→ Work to be completed
Transcribe the data below verbatim from the line with "The height and width of the screenshot is (1568, 784)." to the line with "Task: Expand the My Watchlist dropdown". Include both of those lines.

→ Supplied data
((

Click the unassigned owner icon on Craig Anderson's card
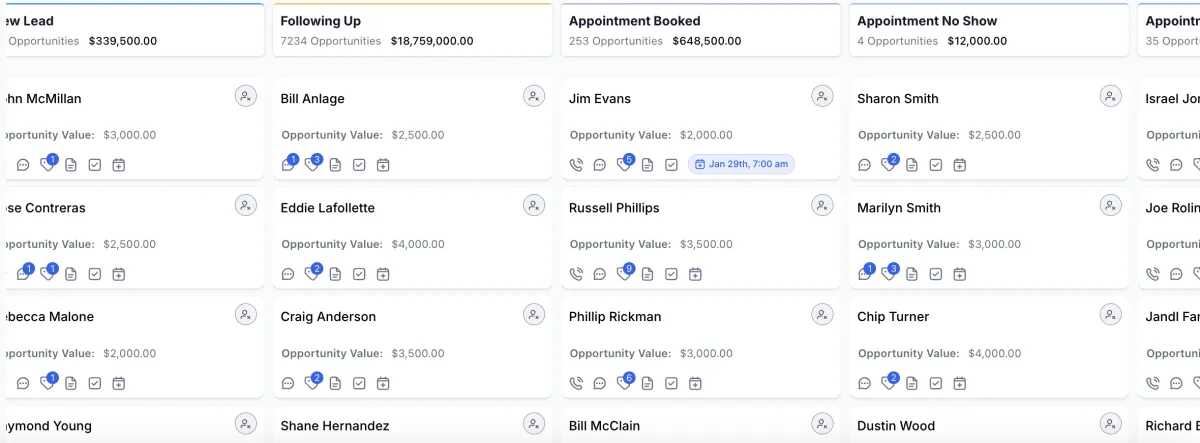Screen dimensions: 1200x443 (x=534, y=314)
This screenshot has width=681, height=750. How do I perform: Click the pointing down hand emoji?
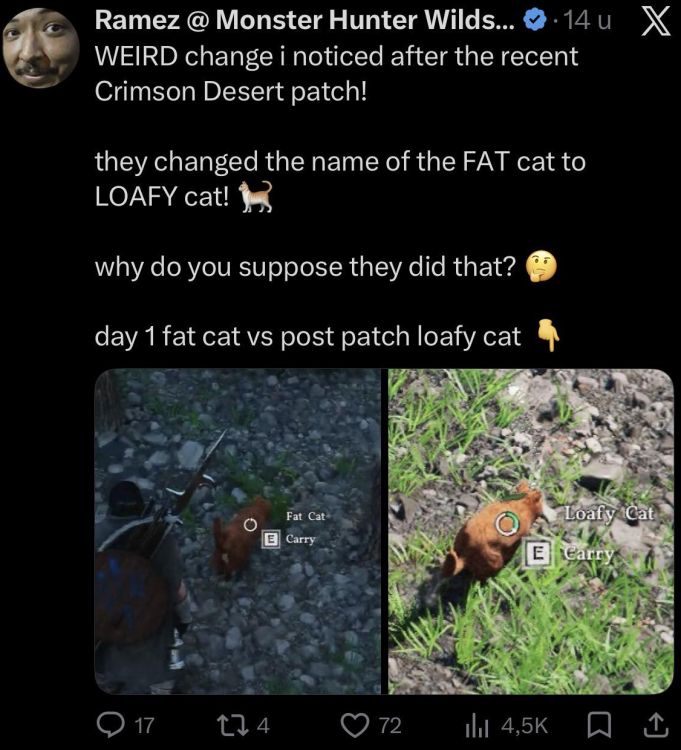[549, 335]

))
((

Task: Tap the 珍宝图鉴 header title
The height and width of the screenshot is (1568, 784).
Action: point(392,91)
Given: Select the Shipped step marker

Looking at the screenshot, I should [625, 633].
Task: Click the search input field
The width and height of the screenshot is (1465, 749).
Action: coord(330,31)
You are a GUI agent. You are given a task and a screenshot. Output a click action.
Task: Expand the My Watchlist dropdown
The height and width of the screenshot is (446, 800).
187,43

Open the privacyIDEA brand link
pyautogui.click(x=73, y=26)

))

→ Response to the task
The height and width of the screenshot is (1568, 784).
Action: point(392,91)
Given: Select the Shipped step marker

Looking at the screenshot, I should [625, 633].
Task: Click the search input field
The width and height of the screenshot is (1465, 749).
Action: coord(330,31)
You are a GUI agent. You are given a task and a screenshot. Output a click action.
Task: Expand the My Watchlist dropdown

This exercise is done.